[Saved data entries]
Start of Block

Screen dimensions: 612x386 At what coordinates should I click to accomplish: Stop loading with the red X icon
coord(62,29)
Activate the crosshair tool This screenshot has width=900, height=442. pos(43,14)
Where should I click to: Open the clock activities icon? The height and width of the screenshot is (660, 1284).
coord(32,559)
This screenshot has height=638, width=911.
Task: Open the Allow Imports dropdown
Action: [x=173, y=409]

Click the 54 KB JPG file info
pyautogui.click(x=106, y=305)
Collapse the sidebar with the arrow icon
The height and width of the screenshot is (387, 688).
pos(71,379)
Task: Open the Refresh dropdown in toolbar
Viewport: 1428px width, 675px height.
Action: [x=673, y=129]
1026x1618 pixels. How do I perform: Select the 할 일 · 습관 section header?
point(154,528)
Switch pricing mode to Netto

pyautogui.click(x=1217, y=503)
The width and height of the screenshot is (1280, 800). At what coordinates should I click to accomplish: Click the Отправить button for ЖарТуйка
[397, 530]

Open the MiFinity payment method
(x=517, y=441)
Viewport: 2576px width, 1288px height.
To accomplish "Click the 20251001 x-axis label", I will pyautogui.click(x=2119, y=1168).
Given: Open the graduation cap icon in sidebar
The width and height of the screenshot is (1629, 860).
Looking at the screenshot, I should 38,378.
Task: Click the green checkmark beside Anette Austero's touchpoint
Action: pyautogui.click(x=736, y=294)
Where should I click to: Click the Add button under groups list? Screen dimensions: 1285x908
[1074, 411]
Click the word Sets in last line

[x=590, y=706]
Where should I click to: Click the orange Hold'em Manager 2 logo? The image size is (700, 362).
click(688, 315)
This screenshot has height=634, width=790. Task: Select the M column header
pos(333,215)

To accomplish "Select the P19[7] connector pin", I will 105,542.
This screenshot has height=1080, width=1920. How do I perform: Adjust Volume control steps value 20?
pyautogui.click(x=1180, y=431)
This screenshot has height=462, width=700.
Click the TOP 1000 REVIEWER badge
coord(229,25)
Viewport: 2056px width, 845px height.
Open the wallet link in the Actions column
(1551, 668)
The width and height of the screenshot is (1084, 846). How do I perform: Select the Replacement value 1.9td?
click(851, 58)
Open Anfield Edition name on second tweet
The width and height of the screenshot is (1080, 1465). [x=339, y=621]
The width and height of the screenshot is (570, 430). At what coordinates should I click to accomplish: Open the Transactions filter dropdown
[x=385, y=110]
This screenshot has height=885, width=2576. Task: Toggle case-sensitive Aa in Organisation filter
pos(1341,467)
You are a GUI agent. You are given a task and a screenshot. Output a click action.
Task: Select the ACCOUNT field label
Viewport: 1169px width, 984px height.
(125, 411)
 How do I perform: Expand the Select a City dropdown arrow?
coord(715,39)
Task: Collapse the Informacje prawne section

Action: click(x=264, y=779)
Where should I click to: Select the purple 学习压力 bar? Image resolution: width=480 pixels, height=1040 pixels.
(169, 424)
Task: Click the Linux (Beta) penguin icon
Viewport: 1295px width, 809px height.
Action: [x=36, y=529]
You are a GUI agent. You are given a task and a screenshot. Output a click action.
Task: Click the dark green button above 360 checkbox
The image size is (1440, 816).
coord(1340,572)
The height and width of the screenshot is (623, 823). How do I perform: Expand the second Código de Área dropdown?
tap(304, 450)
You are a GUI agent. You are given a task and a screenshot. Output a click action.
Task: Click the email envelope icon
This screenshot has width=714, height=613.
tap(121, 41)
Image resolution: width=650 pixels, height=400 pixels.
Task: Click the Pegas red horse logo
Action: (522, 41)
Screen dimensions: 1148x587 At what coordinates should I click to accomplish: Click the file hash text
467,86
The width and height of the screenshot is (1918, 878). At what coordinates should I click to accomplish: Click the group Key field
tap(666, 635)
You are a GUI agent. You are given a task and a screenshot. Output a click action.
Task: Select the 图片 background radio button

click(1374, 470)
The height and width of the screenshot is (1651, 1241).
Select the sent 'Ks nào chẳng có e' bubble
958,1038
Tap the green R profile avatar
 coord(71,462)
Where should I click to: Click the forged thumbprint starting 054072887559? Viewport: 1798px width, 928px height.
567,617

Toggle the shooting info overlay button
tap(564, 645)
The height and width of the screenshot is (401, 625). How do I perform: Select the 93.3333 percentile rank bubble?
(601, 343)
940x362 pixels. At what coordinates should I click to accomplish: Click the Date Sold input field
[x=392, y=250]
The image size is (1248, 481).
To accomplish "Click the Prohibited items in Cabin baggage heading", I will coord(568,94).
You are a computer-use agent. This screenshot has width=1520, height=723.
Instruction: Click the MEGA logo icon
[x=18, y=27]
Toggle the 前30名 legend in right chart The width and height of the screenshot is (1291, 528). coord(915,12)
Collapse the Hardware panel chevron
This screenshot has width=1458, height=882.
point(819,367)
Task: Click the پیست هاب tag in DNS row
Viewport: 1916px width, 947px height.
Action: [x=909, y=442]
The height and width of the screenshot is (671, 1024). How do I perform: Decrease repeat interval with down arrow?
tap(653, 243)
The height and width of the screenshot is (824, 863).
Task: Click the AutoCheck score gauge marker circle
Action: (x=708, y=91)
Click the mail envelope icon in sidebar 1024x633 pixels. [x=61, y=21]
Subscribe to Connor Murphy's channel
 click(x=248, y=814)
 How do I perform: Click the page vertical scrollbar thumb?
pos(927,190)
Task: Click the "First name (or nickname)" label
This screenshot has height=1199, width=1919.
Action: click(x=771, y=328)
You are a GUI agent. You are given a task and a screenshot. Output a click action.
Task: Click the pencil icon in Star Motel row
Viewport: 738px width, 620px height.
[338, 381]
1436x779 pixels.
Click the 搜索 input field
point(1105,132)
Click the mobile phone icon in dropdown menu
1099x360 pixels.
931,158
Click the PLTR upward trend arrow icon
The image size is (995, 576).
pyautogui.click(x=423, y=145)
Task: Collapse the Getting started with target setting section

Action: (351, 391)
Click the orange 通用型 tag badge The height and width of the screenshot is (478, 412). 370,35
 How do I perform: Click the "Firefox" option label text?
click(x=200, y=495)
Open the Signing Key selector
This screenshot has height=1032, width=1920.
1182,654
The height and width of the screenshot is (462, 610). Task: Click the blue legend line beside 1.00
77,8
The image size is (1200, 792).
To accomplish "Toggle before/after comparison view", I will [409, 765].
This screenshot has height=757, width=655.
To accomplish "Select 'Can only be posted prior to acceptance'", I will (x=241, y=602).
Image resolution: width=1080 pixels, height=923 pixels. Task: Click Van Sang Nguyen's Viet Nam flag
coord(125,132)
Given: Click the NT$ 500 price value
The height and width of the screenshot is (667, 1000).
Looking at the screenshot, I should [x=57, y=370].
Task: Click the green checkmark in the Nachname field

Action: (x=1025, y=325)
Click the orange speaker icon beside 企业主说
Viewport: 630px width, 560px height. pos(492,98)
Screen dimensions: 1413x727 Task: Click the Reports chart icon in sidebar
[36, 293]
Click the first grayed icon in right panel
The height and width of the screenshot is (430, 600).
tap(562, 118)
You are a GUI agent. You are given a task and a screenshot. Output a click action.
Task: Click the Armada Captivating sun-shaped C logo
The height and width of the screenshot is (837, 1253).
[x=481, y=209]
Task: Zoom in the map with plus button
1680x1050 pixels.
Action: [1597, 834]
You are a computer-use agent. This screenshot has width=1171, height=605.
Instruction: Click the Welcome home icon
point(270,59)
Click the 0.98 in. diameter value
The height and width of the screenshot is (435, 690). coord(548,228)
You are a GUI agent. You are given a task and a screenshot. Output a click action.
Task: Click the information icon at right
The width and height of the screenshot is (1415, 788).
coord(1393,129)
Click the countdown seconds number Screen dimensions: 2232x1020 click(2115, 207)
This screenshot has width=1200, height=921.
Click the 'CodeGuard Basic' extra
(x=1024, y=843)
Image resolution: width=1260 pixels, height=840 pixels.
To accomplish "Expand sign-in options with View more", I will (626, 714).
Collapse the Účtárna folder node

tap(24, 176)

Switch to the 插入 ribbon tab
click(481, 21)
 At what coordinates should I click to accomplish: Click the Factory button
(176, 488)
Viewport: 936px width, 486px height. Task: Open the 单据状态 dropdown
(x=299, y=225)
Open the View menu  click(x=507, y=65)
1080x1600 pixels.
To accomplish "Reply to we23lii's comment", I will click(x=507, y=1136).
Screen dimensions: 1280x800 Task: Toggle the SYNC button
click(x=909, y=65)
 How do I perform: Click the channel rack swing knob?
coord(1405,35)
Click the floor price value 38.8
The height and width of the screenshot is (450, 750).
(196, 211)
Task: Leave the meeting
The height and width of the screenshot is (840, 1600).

End of Block

The lines above from the one with "Viewport: 1428px width, 675px height." through the one with "This screenshot has height=462, width=700." are to be duplicated exactly, ends included, with nothing added.

▶ _OUTPUT_:
Viewport: 1428px width, 675px height.
Action: [x=673, y=129]
1026x1618 pixels. How do I perform: Select the 할 일 · 습관 section header?
point(154,528)
Switch pricing mode to Netto

pyautogui.click(x=1217, y=503)
The width and height of the screenshot is (1280, 800). At what coordinates should I click to accomplish: Click the Отправить button for ЖарТуйка
[397, 530]

Open the MiFinity payment method
(x=517, y=441)
Viewport: 2576px width, 1288px height.
To accomplish "Click the 20251001 x-axis label", I will pyautogui.click(x=2119, y=1168).
Given: Open the graduation cap icon in sidebar
The width and height of the screenshot is (1629, 860).
Looking at the screenshot, I should 38,378.
Task: Click the green checkmark beside Anette Austero's touchpoint
Action: pyautogui.click(x=736, y=294)
Where should I click to: Click the Add button under groups list? Screen dimensions: 1285x908
[1074, 411]
Click the word Sets in last line

[x=590, y=706]
Where should I click to: Click the orange Hold'em Manager 2 logo? The image size is (700, 362).
click(688, 315)
This screenshot has height=634, width=790. Task: Select the M column header
pos(333,215)

To accomplish "Select the P19[7] connector pin", I will 105,542.
This screenshot has height=1080, width=1920. How do I perform: Adjust Volume control steps value 20?
pyautogui.click(x=1180, y=431)
This screenshot has height=462, width=700.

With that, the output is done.